(Exercise aim) Retype every line of the material below without changing a single character.

Stored items
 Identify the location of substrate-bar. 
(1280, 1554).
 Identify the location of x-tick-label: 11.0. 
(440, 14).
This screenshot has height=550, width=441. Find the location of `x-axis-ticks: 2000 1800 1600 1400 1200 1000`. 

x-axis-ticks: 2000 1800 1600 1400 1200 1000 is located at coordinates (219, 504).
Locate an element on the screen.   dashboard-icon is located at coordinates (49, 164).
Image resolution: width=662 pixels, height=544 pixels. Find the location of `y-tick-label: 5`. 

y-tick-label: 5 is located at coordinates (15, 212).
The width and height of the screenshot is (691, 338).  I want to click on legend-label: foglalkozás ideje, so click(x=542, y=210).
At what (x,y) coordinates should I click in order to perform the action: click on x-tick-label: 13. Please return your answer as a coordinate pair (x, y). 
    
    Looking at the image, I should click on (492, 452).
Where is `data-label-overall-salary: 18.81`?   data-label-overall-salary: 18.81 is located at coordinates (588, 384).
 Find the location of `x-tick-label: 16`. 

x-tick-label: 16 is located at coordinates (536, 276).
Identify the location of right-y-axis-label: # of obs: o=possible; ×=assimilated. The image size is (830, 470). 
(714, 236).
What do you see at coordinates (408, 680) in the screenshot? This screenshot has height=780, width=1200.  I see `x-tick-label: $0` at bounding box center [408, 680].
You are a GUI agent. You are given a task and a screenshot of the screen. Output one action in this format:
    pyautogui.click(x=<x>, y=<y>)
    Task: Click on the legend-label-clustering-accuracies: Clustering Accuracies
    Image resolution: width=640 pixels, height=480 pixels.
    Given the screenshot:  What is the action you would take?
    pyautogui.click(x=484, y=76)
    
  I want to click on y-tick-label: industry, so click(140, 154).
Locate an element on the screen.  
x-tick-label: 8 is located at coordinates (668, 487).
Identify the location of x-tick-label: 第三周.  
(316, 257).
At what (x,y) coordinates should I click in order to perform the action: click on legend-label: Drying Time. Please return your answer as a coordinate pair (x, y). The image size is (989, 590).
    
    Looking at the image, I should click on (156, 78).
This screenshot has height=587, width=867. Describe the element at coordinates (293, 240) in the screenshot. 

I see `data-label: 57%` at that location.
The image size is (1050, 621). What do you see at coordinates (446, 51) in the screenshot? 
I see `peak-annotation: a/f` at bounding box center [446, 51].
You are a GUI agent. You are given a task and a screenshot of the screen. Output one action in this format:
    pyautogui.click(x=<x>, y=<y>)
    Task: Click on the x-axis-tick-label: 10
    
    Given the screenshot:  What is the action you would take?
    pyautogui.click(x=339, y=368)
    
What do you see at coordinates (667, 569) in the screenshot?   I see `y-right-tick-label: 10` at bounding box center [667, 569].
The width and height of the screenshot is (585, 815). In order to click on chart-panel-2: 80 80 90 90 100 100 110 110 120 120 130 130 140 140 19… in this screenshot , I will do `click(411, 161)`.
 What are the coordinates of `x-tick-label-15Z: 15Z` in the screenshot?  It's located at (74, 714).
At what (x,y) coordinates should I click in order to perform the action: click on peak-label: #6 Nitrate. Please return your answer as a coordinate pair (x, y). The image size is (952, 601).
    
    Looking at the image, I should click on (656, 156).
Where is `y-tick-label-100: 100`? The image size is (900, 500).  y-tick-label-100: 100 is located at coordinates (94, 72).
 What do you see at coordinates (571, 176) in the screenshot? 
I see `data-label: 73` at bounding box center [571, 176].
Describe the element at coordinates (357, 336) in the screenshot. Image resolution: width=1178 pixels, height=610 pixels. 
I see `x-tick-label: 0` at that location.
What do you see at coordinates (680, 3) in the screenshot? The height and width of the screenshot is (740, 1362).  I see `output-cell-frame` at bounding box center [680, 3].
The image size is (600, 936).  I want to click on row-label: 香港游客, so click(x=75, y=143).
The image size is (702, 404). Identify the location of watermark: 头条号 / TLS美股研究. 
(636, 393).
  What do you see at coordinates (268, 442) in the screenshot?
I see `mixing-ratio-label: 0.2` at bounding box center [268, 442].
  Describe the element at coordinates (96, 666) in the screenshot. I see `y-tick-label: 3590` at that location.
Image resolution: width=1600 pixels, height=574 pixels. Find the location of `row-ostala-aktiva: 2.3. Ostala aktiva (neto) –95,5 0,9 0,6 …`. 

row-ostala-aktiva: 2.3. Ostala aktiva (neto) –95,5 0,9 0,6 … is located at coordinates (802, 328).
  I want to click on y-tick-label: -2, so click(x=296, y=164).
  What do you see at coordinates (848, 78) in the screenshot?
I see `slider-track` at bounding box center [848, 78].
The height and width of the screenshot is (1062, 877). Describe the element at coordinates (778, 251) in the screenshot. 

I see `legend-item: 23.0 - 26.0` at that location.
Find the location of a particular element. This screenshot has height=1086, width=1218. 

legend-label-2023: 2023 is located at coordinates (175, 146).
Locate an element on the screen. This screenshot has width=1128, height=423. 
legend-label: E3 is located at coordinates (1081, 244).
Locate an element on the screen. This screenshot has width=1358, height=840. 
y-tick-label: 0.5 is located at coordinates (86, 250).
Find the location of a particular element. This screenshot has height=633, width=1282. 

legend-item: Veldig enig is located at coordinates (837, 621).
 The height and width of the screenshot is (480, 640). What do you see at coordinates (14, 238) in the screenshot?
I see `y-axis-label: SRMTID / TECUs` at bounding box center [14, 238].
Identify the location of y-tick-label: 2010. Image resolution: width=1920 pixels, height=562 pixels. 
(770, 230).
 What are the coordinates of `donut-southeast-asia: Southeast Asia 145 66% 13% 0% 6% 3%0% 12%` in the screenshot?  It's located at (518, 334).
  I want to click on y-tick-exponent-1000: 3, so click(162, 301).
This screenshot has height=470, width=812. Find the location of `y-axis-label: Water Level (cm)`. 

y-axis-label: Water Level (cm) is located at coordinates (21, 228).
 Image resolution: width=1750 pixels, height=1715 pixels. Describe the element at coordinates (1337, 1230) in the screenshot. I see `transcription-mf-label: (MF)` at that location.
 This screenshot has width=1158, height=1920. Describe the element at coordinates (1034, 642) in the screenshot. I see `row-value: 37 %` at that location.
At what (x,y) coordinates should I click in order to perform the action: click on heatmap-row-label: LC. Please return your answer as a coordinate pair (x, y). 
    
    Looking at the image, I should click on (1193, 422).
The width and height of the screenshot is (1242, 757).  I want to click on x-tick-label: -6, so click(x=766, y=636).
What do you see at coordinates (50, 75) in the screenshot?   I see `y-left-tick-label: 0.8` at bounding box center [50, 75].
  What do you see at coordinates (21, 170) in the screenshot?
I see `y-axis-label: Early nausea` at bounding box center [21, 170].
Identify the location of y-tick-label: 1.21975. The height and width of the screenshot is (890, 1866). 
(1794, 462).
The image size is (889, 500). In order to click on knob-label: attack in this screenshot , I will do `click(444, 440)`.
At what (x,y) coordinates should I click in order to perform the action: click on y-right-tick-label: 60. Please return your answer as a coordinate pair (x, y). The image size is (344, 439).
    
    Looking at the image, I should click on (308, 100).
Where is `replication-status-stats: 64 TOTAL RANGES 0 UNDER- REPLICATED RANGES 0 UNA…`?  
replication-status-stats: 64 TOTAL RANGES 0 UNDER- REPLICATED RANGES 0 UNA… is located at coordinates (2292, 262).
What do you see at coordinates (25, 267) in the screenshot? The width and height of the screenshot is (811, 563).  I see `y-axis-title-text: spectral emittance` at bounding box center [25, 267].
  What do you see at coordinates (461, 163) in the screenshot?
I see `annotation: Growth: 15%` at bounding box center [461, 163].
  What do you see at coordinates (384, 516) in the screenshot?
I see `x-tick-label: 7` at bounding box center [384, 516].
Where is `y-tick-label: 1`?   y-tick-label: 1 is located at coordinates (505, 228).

(Response to the exercise)
 Identify the location of substrate-bar. 
(1280, 1554).
 Identify the location of x-tick-label: 11.0. 
(440, 14).
This screenshot has height=550, width=441. Find the location of `x-axis-ticks: 2000 1800 1600 1400 1200 1000`. 

x-axis-ticks: 2000 1800 1600 1400 1200 1000 is located at coordinates (219, 504).
Locate an element on the screen.   dashboard-icon is located at coordinates (49, 164).
Image resolution: width=662 pixels, height=544 pixels. Find the location of `y-tick-label: 5`. 

y-tick-label: 5 is located at coordinates (15, 212).
The width and height of the screenshot is (691, 338).  I want to click on legend-label: foglalkozás ideje, so click(x=542, y=210).
At what (x,y) coordinates should I click in order to perform the action: click on x-tick-label: 13. Please return your answer as a coordinate pair (x, y). 
    
    Looking at the image, I should click on (492, 452).
Where is `data-label-overall-salary: 18.81`?   data-label-overall-salary: 18.81 is located at coordinates (588, 384).
 Find the location of `x-tick-label: 16`. 

x-tick-label: 16 is located at coordinates (536, 276).
Identify the location of right-y-axis-label: # of obs: o=possible; ×=assimilated. The image size is (830, 470). 
(714, 236).
What do you see at coordinates (408, 680) in the screenshot? This screenshot has height=780, width=1200.  I see `x-tick-label: $0` at bounding box center [408, 680].
You are a GUI agent. You are given a task and a screenshot of the screen. Output one action in this format:
    pyautogui.click(x=<x>, y=<y>)
    Task: Click on the legend-label-clustering-accuracies: Clustering Accuracies
    Image resolution: width=640 pixels, height=480 pixels.
    Given the screenshot:  What is the action you would take?
    pyautogui.click(x=484, y=76)
    
  I want to click on y-tick-label: industry, so click(140, 154).
Locate an element on the screen.  
x-tick-label: 8 is located at coordinates (668, 487).
Identify the location of x-tick-label: 第三周.  
(316, 257).
At what (x,y) coordinates should I click in order to perform the action: click on legend-label: Drying Time. Please return your answer as a coordinate pair (x, y). The image size is (989, 590).
    
    Looking at the image, I should click on (156, 78).
This screenshot has height=587, width=867. Describe the element at coordinates (293, 240) in the screenshot. 

I see `data-label: 57%` at that location.
The image size is (1050, 621). What do you see at coordinates (446, 51) in the screenshot? 
I see `peak-annotation: a/f` at bounding box center [446, 51].
You are a GUI agent. You are given a task and a screenshot of the screen. Output one action in this format:
    pyautogui.click(x=<x>, y=<y>)
    Task: Click on the x-axis-tick-label: 10
    
    Given the screenshot:  What is the action you would take?
    pyautogui.click(x=339, y=368)
    
What do you see at coordinates (667, 569) in the screenshot?   I see `y-right-tick-label: 10` at bounding box center [667, 569].
The width and height of the screenshot is (585, 815). In order to click on chart-panel-2: 80 80 90 90 100 100 110 110 120 120 130 130 140 140 19… in this screenshot , I will do `click(411, 161)`.
 What are the coordinates of `x-tick-label-15Z: 15Z` in the screenshot?  It's located at (74, 714).
At what (x,y) coordinates should I click in order to perform the action: click on peak-label: #6 Nitrate. Please return your answer as a coordinate pair (x, y). The image size is (952, 601).
    
    Looking at the image, I should click on (656, 156).
Where is `y-tick-label-100: 100`? The image size is (900, 500).  y-tick-label-100: 100 is located at coordinates (94, 72).
 What do you see at coordinates (571, 176) in the screenshot? 
I see `data-label: 73` at bounding box center [571, 176].
Describe the element at coordinates (357, 336) in the screenshot. Image resolution: width=1178 pixels, height=610 pixels. 
I see `x-tick-label: 0` at that location.
What do you see at coordinates (680, 3) in the screenshot? The height and width of the screenshot is (740, 1362).  I see `output-cell-frame` at bounding box center [680, 3].
The image size is (600, 936).  I want to click on row-label: 香港游客, so click(x=75, y=143).
The image size is (702, 404). Identify the location of watermark: 头条号 / TLS美股研究. 
(636, 393).
  What do you see at coordinates (268, 442) in the screenshot?
I see `mixing-ratio-label: 0.2` at bounding box center [268, 442].
  Describe the element at coordinates (96, 666) in the screenshot. I see `y-tick-label: 3590` at that location.
Image resolution: width=1600 pixels, height=574 pixels. Find the location of `row-ostala-aktiva: 2.3. Ostala aktiva (neto) –95,5 0,9 0,6 …`. 

row-ostala-aktiva: 2.3. Ostala aktiva (neto) –95,5 0,9 0,6 … is located at coordinates (802, 328).
  I want to click on y-tick-label: -2, so click(x=296, y=164).
  What do you see at coordinates (848, 78) in the screenshot?
I see `slider-track` at bounding box center [848, 78].
The height and width of the screenshot is (1062, 877). Describe the element at coordinates (778, 251) in the screenshot. 

I see `legend-item: 23.0 - 26.0` at that location.
Find the location of a particular element. This screenshot has height=1086, width=1218. 

legend-label-2023: 2023 is located at coordinates (175, 146).
Locate an element on the screen. This screenshot has width=1128, height=423. 
legend-label: E3 is located at coordinates (1081, 244).
Locate an element on the screen. This screenshot has width=1358, height=840. 
y-tick-label: 0.5 is located at coordinates (86, 250).
Find the location of a particular element. This screenshot has height=633, width=1282. 

legend-item: Veldig enig is located at coordinates (837, 621).
 The height and width of the screenshot is (480, 640). What do you see at coordinates (14, 238) in the screenshot?
I see `y-axis-label: SRMTID / TECUs` at bounding box center [14, 238].
Identify the location of y-tick-label: 2010. Image resolution: width=1920 pixels, height=562 pixels. 
(770, 230).
 What are the coordinates of `donut-southeast-asia: Southeast Asia 145 66% 13% 0% 6% 3%0% 12%` in the screenshot?  It's located at (518, 334).
  I want to click on y-tick-exponent-1000: 3, so click(162, 301).
This screenshot has height=470, width=812. Find the location of `y-axis-label: Water Level (cm)`. 

y-axis-label: Water Level (cm) is located at coordinates (21, 228).
 Image resolution: width=1750 pixels, height=1715 pixels. Describe the element at coordinates (1337, 1230) in the screenshot. I see `transcription-mf-label: (MF)` at that location.
 This screenshot has width=1158, height=1920. Describe the element at coordinates (1034, 642) in the screenshot. I see `row-value: 37 %` at that location.
At what (x,y) coordinates should I click in order to perform the action: click on heatmap-row-label: LC. Please return your answer as a coordinate pair (x, y). 
    
    Looking at the image, I should click on (1193, 422).
The width and height of the screenshot is (1242, 757).  I want to click on x-tick-label: -6, so click(x=766, y=636).
What do you see at coordinates (50, 75) in the screenshot?   I see `y-left-tick-label: 0.8` at bounding box center [50, 75].
  What do you see at coordinates (21, 170) in the screenshot?
I see `y-axis-label: Early nausea` at bounding box center [21, 170].
Identify the location of y-tick-label: 1.21975. The height and width of the screenshot is (890, 1866). 
(1794, 462).
The image size is (889, 500). In order to click on knob-label: attack in this screenshot , I will do `click(444, 440)`.
At what (x,y) coordinates should I click in order to perform the action: click on y-right-tick-label: 60. Please return your answer as a coordinate pair (x, y). The image size is (344, 439).
    
    Looking at the image, I should click on (308, 100).
Where is `replication-status-stats: 64 TOTAL RANGES 0 UNDER- REPLICATED RANGES 0 UNA…`?  
replication-status-stats: 64 TOTAL RANGES 0 UNDER- REPLICATED RANGES 0 UNA… is located at coordinates (2292, 262).
What do you see at coordinates (25, 267) in the screenshot? The width and height of the screenshot is (811, 563).  I see `y-axis-title-text: spectral emittance` at bounding box center [25, 267].
  What do you see at coordinates (461, 163) in the screenshot?
I see `annotation: Growth: 15%` at bounding box center [461, 163].
  What do you see at coordinates (384, 516) in the screenshot?
I see `x-tick-label: 7` at bounding box center [384, 516].
Where is `y-tick-label: 1`?   y-tick-label: 1 is located at coordinates (505, 228).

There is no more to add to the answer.